Exercise prompt: Would you output all the entries below without altering a word?

(Pixel coordinate grounding data)

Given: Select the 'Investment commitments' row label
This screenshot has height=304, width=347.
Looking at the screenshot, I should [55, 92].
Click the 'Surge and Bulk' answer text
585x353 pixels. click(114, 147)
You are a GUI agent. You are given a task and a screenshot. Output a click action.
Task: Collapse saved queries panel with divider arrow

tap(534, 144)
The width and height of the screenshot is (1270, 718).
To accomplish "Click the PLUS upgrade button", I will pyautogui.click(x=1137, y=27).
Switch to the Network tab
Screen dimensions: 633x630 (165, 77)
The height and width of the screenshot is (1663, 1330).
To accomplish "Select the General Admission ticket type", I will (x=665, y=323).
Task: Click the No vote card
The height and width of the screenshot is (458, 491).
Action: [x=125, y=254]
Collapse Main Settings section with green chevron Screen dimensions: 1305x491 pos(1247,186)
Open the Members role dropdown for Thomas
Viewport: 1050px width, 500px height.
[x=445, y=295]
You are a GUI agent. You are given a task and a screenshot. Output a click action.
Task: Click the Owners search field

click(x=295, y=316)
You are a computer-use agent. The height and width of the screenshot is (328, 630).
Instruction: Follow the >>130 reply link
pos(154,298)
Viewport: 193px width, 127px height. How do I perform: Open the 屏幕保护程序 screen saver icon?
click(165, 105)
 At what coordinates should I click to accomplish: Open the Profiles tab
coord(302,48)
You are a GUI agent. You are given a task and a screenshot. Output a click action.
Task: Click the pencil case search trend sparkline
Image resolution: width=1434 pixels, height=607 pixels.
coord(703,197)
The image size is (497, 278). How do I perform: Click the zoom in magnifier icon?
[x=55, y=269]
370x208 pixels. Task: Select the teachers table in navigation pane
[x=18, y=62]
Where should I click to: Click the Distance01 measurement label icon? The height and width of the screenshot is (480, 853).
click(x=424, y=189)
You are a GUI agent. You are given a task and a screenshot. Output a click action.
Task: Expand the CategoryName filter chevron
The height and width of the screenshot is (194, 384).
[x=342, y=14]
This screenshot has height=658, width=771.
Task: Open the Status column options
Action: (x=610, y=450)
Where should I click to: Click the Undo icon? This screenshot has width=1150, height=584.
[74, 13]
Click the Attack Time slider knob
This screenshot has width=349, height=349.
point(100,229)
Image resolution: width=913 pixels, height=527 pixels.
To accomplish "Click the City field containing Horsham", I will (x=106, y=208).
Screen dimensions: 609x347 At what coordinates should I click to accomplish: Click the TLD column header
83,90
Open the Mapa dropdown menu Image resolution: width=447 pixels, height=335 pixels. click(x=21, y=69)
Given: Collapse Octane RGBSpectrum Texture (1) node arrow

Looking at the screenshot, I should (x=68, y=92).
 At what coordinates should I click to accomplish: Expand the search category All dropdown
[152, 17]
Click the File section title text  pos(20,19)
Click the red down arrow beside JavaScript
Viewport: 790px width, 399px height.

Written response:
Given: Select the 'Investment commitments' row label
This screenshot has height=304, width=347.
Looking at the screenshot, I should [55, 92].
Click the 'Surge and Bulk' answer text
585x353 pixels. click(114, 147)
You are a GUI agent. You are given a task and a screenshot. Output a click action.
Task: Collapse saved queries panel with divider arrow

tap(534, 144)
The width and height of the screenshot is (1270, 718).
To accomplish "Click the PLUS upgrade button", I will pyautogui.click(x=1137, y=27).
Switch to the Network tab
Screen dimensions: 633x630 (165, 77)
The height and width of the screenshot is (1663, 1330).
To accomplish "Select the General Admission ticket type", I will (x=665, y=323).
Task: Click the No vote card
The height and width of the screenshot is (458, 491).
Action: [x=125, y=254]
Collapse Main Settings section with green chevron Screen dimensions: 1305x491 pos(1247,186)
Open the Members role dropdown for Thomas
Viewport: 1050px width, 500px height.
[x=445, y=295]
You are a GUI agent. You are given a task and a screenshot. Output a click action.
Task: Click the Owners search field

click(x=295, y=316)
You are a computer-use agent. The height and width of the screenshot is (328, 630).
Instruction: Follow the >>130 reply link
pos(154,298)
Viewport: 193px width, 127px height. How do I perform: Open the 屏幕保护程序 screen saver icon?
click(165, 105)
 At what coordinates should I click to accomplish: Open the Profiles tab
coord(302,48)
You are a GUI agent. You are given a task and a screenshot. Output a click action.
Task: Click the pencil case search trend sparkline
Image resolution: width=1434 pixels, height=607 pixels.
coord(703,197)
The image size is (497, 278). How do I perform: Click the zoom in magnifier icon?
[x=55, y=269]
370x208 pixels. Task: Select the teachers table in navigation pane
[x=18, y=62]
Where should I click to: Click the Distance01 measurement label icon? The height and width of the screenshot is (480, 853).
click(x=424, y=189)
You are a GUI agent. You are given a task and a screenshot. Output a click action.
Task: Expand the CategoryName filter chevron
The height and width of the screenshot is (194, 384).
[x=342, y=14]
This screenshot has height=658, width=771.
Task: Open the Status column options
Action: (x=610, y=450)
Where should I click to: Click the Undo icon? This screenshot has width=1150, height=584.
[74, 13]
Click the Attack Time slider knob
This screenshot has width=349, height=349.
point(100,229)
Image resolution: width=913 pixels, height=527 pixels.
To accomplish "Click the City field containing Horsham", I will (x=106, y=208).
Screen dimensions: 609x347 At what coordinates should I click to accomplish: Click the TLD column header
83,90
Open the Mapa dropdown menu Image resolution: width=447 pixels, height=335 pixels. click(x=21, y=69)
Given: Collapse Octane RGBSpectrum Texture (1) node arrow

Looking at the screenshot, I should (x=68, y=92).
 At what coordinates should I click to accomplish: Expand the search category All dropdown
[152, 17]
Click the File section title text  pos(20,19)
Click the red down arrow beside JavaScript
Viewport: 790px width, 399px height.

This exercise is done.